The front five are also one of significant international prowess with their set piece one of the best in the business – they had the best line-out (90%) and scrum (91%) success rates of any team in 2013. The problem lies in the backs. While the young Perpignan fly-half Tommaso Allen could be the answer to the country’s no.10 problems, the rest of the backline lacks the penetration to capitalise on this solid platform at the set-piece. Prediction: 5th.
And finally, England
As mentioned yesterday, England have their best chance of bringing home silverware, with what is rapidly approaching a world-class set of forwards. The pack is where England will be look to maul their way to the Championship, with a collective eight as good as any in the world – certainly good enough to give the All Blacks a run for their money in November.
The back row combination of Chris Robshaw, Tom Wood and Billy Vunipola in particular works well. Vunipola has emerged as one of the most powerful ball-carriers in world rugby, while Robshaw and Wood never fail to put in a phenomenal shift. With other abrasive forwards such as Dylan Hartley, Joe Launchbury and Courtney Lawes playing some of their best rugby, the onus will be on the backs to convert what will inevitably be considerable forward momentum.

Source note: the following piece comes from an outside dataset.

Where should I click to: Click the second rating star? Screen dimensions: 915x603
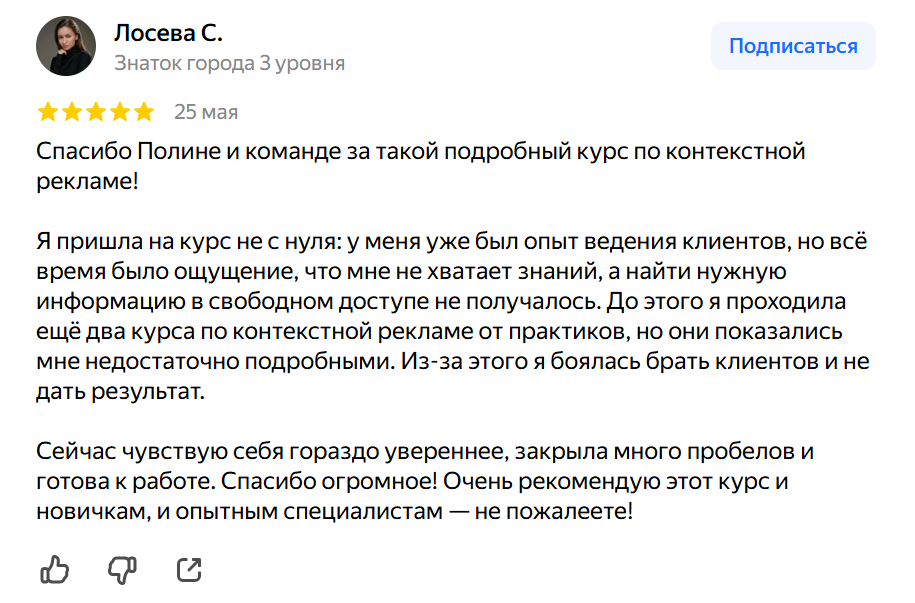(x=72, y=111)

The problems as always comes in England’s lack of consistency in picking a backline and having Manu Tuilagi out for the Championship is a blow as no other ‘English’ centre possesses the same go-forward. Luther Burrell comes close and will likely be the man tasking with filling Tuilagi’s boots, whilst also having a slightly more subtle edge to his game which should hopefully allow the ball to be moved around a bit.
As such, Stuart Lancaster has picked a potentially hugely exciting set of pacey backs and not been afraid to drop Chris Ashton, who had a poor run during the autumn. The lack of experience on the wing is a worry, though. Jonny May has only one cap, while Jack Nowell and Anthony Watson would make their debut if selected for France. But (though it’s a big but) if Owen Farrell is able to put the likes of Burrell and co into gaps and the space subsequently opens up out wide, expect the back three to run riot, where they struggled last year – only crossing the tryline five times.
The success of England’s campaign will boil down to how quickly this fledgling side is able to click. A win in Paris and a steady build of momentum and the tournament could be ours for the taking, though Wales may just prove too strong. Prediction: 2nd … or possibly 1st … but probably 2nd … again!